The Love of Liberty triumphs in this Town over all other Considerations, every thing for the common Defence is pursued with immense Ardor every Danger is despised and every Difficulty surmounted and at the same time they are thus attentive to the general Interest of America. They are taking more effectual Measures for their own immediate Safety; Batteries on each Side of the River are opened in such advantageous Situations as will easily destroy any Ships which may attempt to come near the Town. Make my Compliments to Mr. and Mrs. Beach and such of my Acquaintance as may ask after Me. I am Dear Sir Your most affectionate Friend and humble Servant
Addressed: To / Dr. Benjamin Franklin / Postmaster General / in / Philadelphia
Stamped: FREE / N*YORK*AU:28
Endorsed: Govr Ward
8. Former governor of Rhode Island, one of its delegates to Congress, and an old friend; see above, V, 504 n.
9. The fleet was largely from Boston, on a raid to collect livestock (hence the transports), and created great alarm on the shores of the Sound; see Freeman, Washington, III, 506 n; Naval Docs., I, 1167. Capt. Sir James Wallace in H.M.S. Rose commanded a small flotilla, including Capt. James Ayscough’s Swan, that had for months been making life miserable for the inhabitants of Rhode Island by commandeering supplies, taking prisoners, and threatening to bombard towns; see ibid., passim, and David S. Lovejoy, Rhode Island Politics and the American Revolution. 1760–1776 (Brown University Studies, XXIII; Providence, R.I., 1958), pp. 185–7. The capture of the postrider, Benjamin Mumford, is discussed in Cooke to BF below, Aug. 15, 1775. Intercepting letters crossing the bay was a favorite British pastime. In early August Ayscough seized some that were on their way by private courier from Philadelphia to Massachusetts; Washington was alarmed because he thought they were to him and Charles Lee. Fitzpatrick, Writings of Washington, III, 398–9.

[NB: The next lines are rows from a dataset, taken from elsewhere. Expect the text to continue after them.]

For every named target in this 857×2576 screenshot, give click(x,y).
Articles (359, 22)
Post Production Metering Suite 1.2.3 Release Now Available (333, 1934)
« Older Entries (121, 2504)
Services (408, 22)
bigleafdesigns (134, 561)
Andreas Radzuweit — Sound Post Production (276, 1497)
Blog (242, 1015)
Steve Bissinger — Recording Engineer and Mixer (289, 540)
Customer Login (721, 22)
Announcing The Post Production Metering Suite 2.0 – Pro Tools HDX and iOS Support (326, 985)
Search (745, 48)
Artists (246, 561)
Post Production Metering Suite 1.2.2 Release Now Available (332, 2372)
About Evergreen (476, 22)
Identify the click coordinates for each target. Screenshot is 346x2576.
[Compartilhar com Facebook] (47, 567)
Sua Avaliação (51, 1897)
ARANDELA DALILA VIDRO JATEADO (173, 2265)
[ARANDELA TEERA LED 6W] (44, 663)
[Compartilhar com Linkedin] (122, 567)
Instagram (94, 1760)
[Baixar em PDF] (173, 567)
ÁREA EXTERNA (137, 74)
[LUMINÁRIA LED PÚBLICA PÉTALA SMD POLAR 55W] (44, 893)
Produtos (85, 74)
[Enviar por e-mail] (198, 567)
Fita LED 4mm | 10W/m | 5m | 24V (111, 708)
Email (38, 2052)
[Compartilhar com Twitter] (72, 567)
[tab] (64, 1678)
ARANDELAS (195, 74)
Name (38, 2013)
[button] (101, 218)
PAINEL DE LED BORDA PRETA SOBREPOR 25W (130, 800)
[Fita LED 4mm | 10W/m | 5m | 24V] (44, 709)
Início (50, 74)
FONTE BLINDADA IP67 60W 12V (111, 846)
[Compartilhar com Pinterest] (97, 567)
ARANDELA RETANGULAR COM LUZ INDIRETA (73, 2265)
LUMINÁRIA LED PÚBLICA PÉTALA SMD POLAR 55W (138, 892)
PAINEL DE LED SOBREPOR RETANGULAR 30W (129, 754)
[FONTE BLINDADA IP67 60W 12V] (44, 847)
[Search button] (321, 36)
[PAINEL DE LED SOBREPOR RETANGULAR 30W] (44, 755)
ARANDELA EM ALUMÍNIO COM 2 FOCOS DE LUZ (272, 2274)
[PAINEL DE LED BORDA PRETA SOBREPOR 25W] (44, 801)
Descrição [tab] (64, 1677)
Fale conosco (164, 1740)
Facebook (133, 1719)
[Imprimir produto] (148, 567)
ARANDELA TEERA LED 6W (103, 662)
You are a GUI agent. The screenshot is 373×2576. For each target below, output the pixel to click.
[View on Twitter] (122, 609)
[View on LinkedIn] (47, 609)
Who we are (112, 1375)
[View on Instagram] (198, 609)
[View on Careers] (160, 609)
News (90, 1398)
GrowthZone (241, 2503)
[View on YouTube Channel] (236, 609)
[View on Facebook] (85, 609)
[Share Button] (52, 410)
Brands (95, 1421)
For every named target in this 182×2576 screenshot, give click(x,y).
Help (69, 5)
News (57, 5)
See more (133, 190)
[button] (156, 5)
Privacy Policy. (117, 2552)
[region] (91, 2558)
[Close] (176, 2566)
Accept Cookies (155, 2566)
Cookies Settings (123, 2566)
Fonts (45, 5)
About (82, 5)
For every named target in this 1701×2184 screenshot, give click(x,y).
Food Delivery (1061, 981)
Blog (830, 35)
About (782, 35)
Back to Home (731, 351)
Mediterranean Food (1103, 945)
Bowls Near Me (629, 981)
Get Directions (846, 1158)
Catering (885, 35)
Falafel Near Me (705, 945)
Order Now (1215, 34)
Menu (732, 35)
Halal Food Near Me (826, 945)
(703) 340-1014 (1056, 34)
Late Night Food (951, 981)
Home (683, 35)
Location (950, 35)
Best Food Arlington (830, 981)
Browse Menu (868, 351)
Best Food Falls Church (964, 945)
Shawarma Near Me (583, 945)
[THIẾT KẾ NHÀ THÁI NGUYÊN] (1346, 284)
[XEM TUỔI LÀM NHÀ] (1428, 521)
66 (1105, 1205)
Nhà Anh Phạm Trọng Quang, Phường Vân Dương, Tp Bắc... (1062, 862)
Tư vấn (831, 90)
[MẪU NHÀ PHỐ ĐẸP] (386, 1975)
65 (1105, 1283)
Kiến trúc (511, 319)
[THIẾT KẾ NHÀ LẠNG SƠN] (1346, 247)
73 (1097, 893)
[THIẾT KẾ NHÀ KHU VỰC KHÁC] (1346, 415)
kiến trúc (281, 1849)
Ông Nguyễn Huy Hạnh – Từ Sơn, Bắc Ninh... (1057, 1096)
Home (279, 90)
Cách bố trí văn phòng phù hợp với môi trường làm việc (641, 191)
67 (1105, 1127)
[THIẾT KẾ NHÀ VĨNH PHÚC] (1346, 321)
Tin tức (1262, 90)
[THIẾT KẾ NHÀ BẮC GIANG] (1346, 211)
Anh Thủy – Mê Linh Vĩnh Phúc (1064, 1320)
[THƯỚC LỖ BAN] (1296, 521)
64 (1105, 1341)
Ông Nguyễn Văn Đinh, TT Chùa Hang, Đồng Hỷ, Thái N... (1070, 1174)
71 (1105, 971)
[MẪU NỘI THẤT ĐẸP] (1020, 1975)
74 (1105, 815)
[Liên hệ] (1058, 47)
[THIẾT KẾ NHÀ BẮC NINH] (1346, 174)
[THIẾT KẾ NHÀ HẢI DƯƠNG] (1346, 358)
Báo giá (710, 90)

1. The Assembly had appointed Nathaniel Otis (1755–1817): John R. Bartlett, ed., Records of the Colony of Rhode Island . . . (10 vols., Providence, R.I., 1856–65), VII, 352. The young man, who was the son of Jonathan Otis (1723–91), nephew of Col. James Otis, and cousin of the more famous James, was a friend of Ezra Stiles and prominent in the local militia; the father moved at the end of June to Middletown, Conn., and Nathaniel accompanied him. Horatio N. Otis, A Genealogical and Historical Memoir of the Family of Otis . . . (Boston, ), pp. 8–9, 15; Cooke to BF below, Aug. 15, 1775. Solomon Southwick (1731–97) was a Newport merchant and printer: Isaiah Thomas, The History of Printing in America . . . (2 vols., Albany, N.Y., 1874), I, 196–201.
2. Nancy was his third child, Anna: Bernhard Knollenberg, Correspondence of Governor Samuel Ward . . . (Providence, R.I., 1952), pp. 101–2, 214–15. “Brother Greene” was Catherine’s husband William (above, V, 502 n); he and Ward had married sisters.